Autoridade marítima dá por concluída remoção do navio “Mestre Simão”

Os trabalhos de remoção do navio “Mestre Simão”, que encalhou em janeiro na vila da Madalena, ilha do Pico, já foram dados por concluídos, revelou hoje o capitão do porto da Horta, Rafael da Silva.

Segundo explicou, os trabalhos acabaram por se prolongar “um pouco mais” da data inicialmente prevista (final de maio), mas a demora deveu-se, sobretudo, às condições meteorológicas, em especial ao estado do mar, que por vezes impediu que a operação se realizasse.

“Temos de compreender que as condições de mar para a execução dos trabalhos nem sempre foram as melhores e, além disso, a equipa teve que fazer face a, pelo menos, três dias em que o braço da grua esteve avariado”, recordou o representante da autoridade marítima, que acompanhou toda a operação.

O navio de 40 metros de comprimento, com capacidade para transportar cerca de 300 passageiros e oito viaturas, encalhou à entrada do porto da Madalena, no dia 6 de janeiro, empurrado pela ondulação, que deixou o barco ingovernável, mas as 70 pessoas que seguiam a bordo foram todas socorridas, sem registo de ferimentos.

No fundo do mar, no local do encalhe, permanecem ainda alguns pequenos destroços do navio, presos nas rochas, mas que, segundo Rafael da Silva, não constituem perigo nem para as pessoas, nem para a navegação.

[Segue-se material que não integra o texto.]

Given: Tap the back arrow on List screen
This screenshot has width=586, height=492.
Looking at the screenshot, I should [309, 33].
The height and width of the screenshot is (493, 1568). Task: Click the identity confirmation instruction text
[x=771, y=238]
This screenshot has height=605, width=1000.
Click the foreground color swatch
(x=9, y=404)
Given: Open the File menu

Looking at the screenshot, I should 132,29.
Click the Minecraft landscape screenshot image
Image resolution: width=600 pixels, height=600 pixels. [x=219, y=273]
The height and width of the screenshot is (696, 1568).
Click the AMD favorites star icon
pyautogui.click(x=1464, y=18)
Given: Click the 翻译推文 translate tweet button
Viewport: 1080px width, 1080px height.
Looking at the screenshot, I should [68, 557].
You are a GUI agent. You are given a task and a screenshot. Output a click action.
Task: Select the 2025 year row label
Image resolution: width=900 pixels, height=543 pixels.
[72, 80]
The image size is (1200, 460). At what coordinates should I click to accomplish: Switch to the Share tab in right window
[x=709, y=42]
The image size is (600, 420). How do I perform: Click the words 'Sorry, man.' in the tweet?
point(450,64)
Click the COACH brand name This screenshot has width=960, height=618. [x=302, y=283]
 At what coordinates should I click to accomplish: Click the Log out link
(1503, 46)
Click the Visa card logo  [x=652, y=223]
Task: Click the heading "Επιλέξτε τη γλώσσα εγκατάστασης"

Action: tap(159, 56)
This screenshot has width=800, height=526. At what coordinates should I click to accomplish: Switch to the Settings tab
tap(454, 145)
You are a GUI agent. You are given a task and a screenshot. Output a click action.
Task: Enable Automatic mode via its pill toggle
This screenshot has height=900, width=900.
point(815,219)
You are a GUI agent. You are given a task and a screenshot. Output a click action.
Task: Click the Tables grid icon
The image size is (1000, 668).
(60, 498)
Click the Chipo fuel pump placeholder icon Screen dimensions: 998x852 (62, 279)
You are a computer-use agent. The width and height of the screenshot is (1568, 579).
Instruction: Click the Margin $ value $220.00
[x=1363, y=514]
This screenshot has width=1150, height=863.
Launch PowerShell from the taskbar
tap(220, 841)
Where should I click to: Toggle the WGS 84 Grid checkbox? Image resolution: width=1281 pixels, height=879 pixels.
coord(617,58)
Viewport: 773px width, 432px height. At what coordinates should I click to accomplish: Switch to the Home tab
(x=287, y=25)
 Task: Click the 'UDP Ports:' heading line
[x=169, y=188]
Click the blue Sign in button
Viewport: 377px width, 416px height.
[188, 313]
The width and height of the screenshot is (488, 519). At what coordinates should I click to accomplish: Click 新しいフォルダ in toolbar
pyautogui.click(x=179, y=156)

“Existem ainda algumas chapas, de pequenas dimensões, que ficaram entaladas entre as pedras, e para se evitar mexer no fundo marinho, mais do que aquilo que ele já foi mexido, não é possível retirá-las”, justificou o capitão do porto da Horta.

Segundo explicou, a empresa “Resolve Fire & Salvage”, responsável pela remoção do navio, vai manter no local uma equipa de mergulhadores, de prevenção, para monitorizar o local, e ficará atenta a eventuais objetos que possam dar à costa ou desprender-se do fundo do mar.

Na operação de remoção do “Mestre Simão” estiveram envolvidos um rebocador e uma barcaça com uma grua, que foram cortando, gradualmente, a carcaça do navio, removendo-a para terra, onde foi colocada em contentores que seguiram, entretanto, para o continente português.

O navio “Mestre Simão”, tal como seu irmão gémeo “Gilberto Mariano”, foram ambos construídos nos “Astilleros Armon”, em Espanha, e estavam ambos a operar nos Açores há apenas quatro anos.